== Entries
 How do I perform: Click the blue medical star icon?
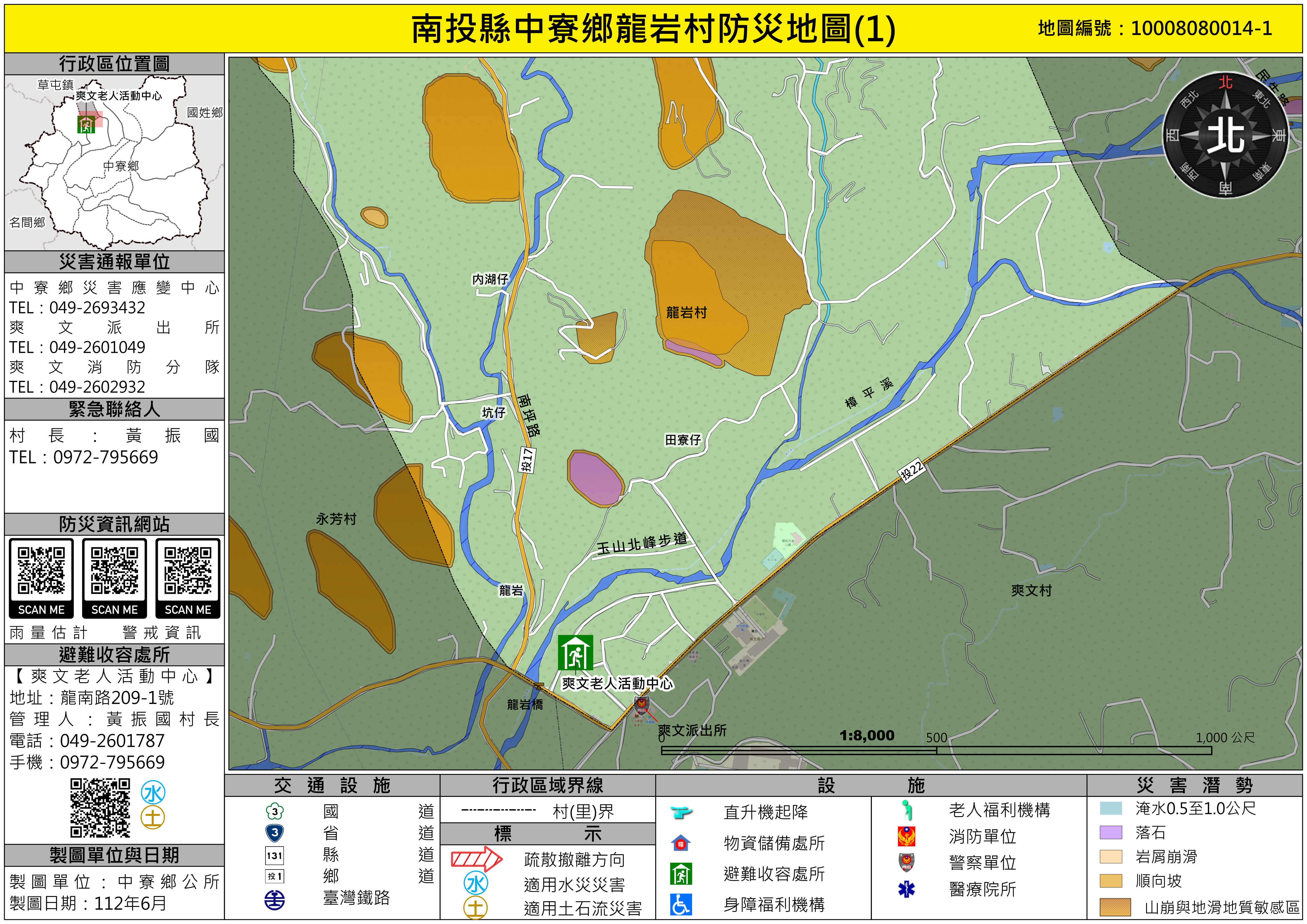coord(906,889)
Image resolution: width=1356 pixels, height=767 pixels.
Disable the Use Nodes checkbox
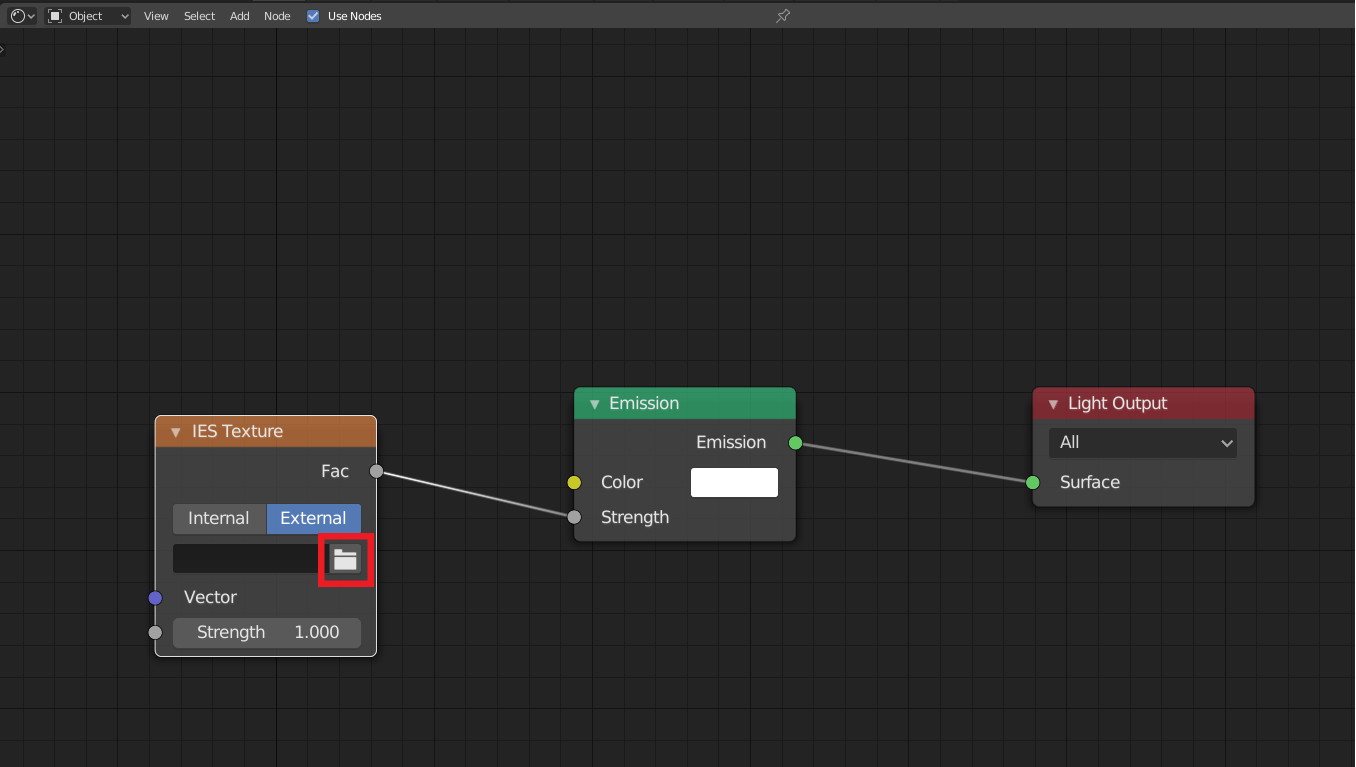[x=312, y=15]
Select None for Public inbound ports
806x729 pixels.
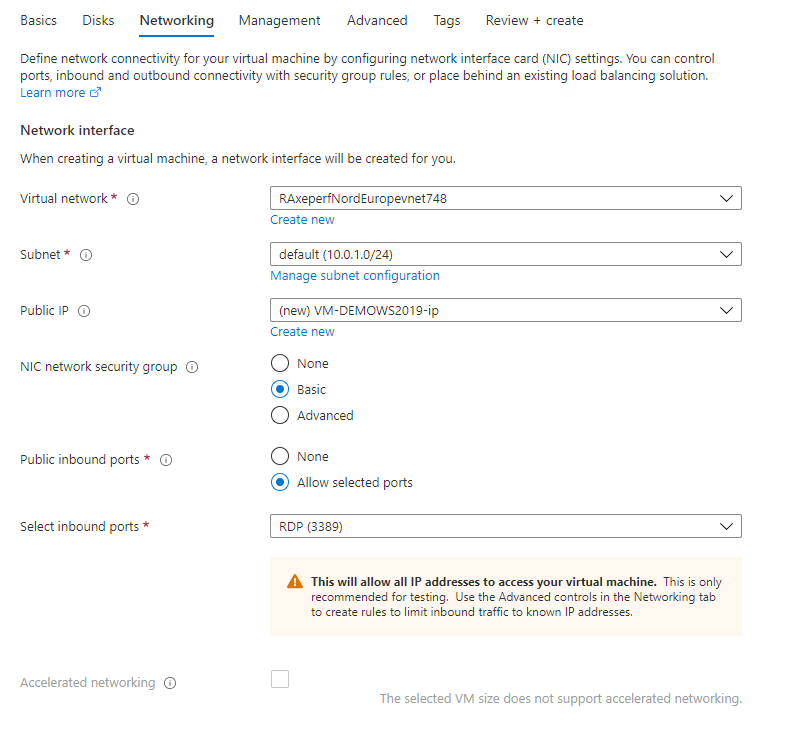point(280,457)
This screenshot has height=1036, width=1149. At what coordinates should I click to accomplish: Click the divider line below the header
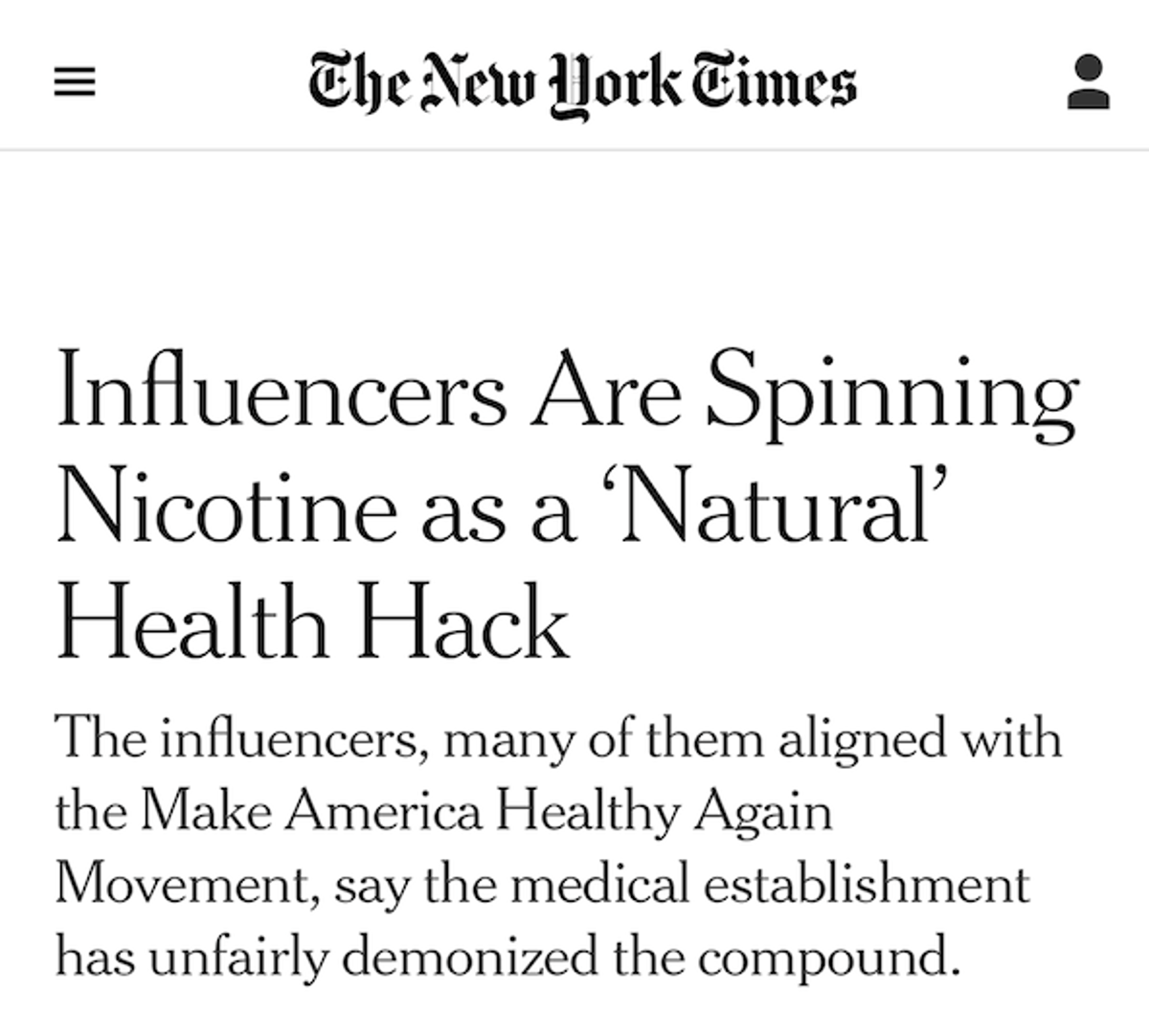click(574, 146)
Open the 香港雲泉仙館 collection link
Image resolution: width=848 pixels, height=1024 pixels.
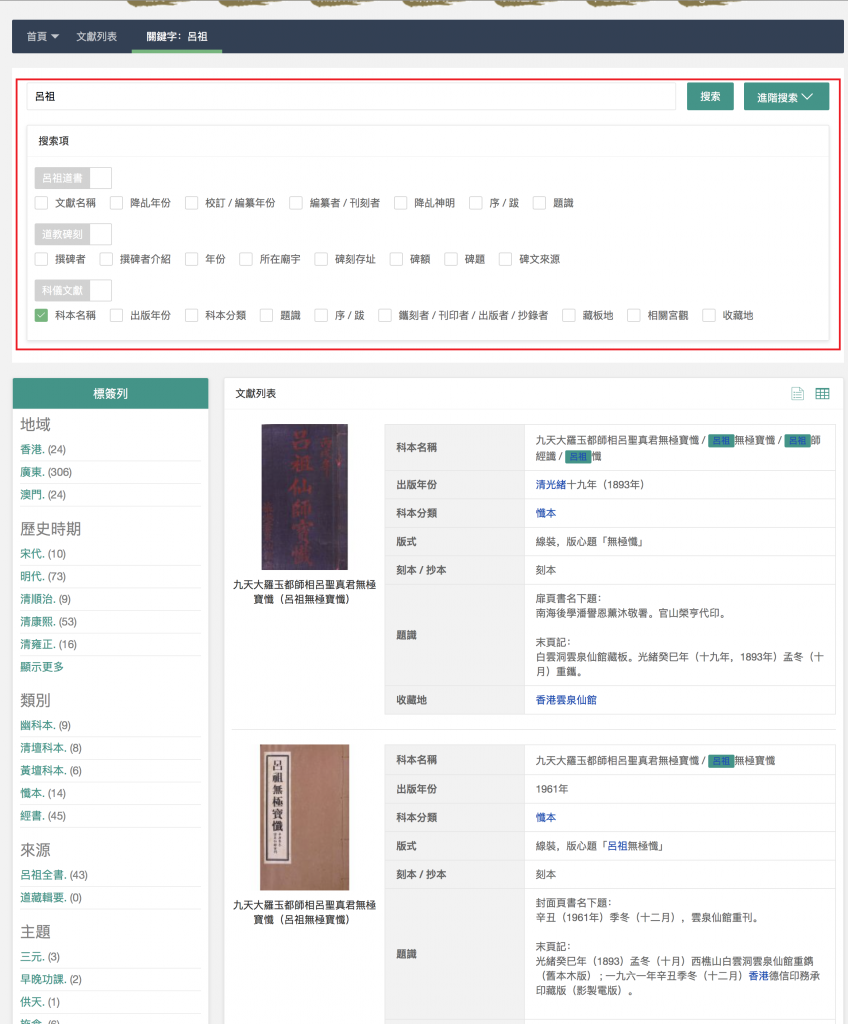point(566,700)
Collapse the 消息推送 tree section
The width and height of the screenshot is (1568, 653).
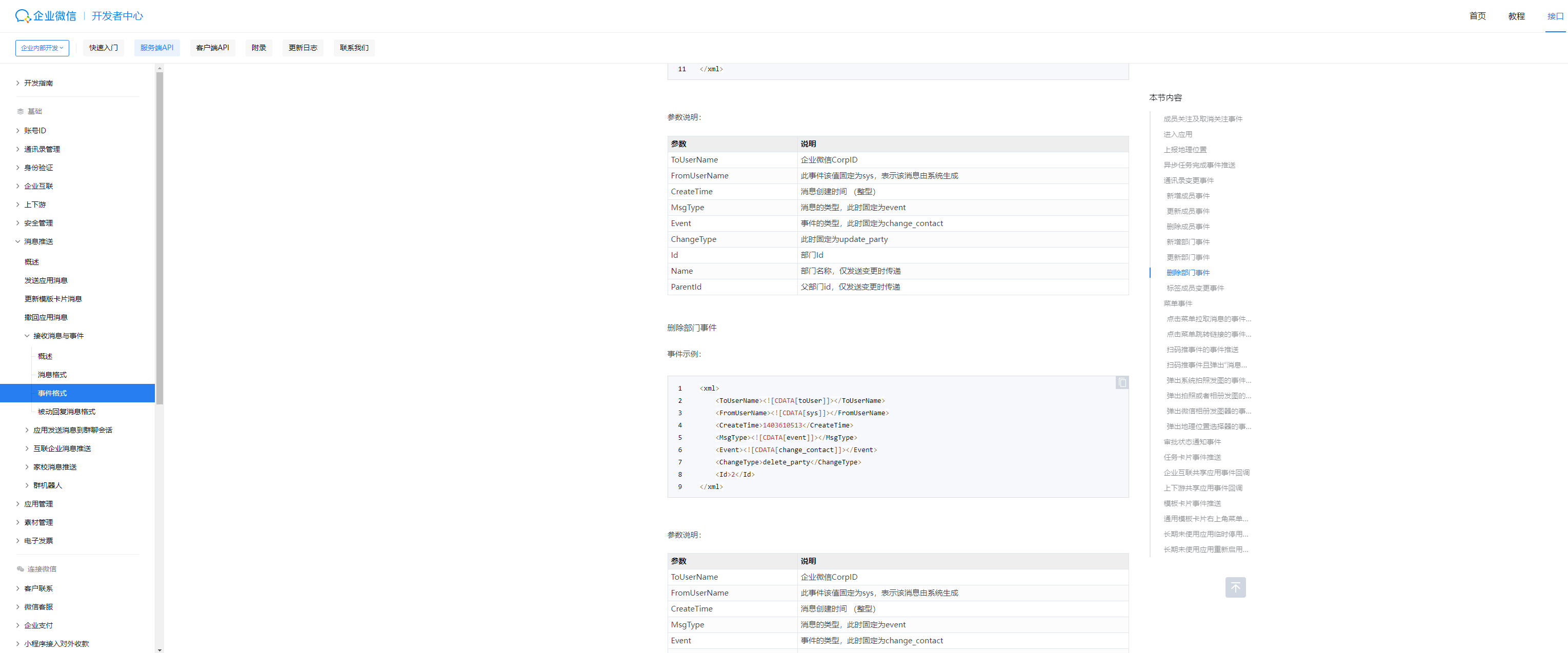[x=17, y=241]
====
- [Instruction]
Rewrite all of the data above, requests included, and scale every coordinate in the answers by 1.1, rounding each result to a whole number with halves rounded up. Leave the pictures out.

- [Correct answer]
 How do I perform: Click the blue medical star icon?
coord(997,978)
Image resolution: width=1356 pixels, height=767 pixels.
Disable the Use Nodes checkbox
[x=343, y=17]
Select None for Public inbound ports
806x729 pixels.
point(308,503)
This screenshot has height=1036, width=1149. At what coordinates should I click to accomplish: Click the divider line below the header
click(631, 161)
Open the 香港雲泉仙館 collection link
Image resolution: width=848 pixels, height=1024 pixels.
point(623,770)
Collapse the 消息推送 tree section
The width and height of the screenshot is (1568, 653).
[x=19, y=265]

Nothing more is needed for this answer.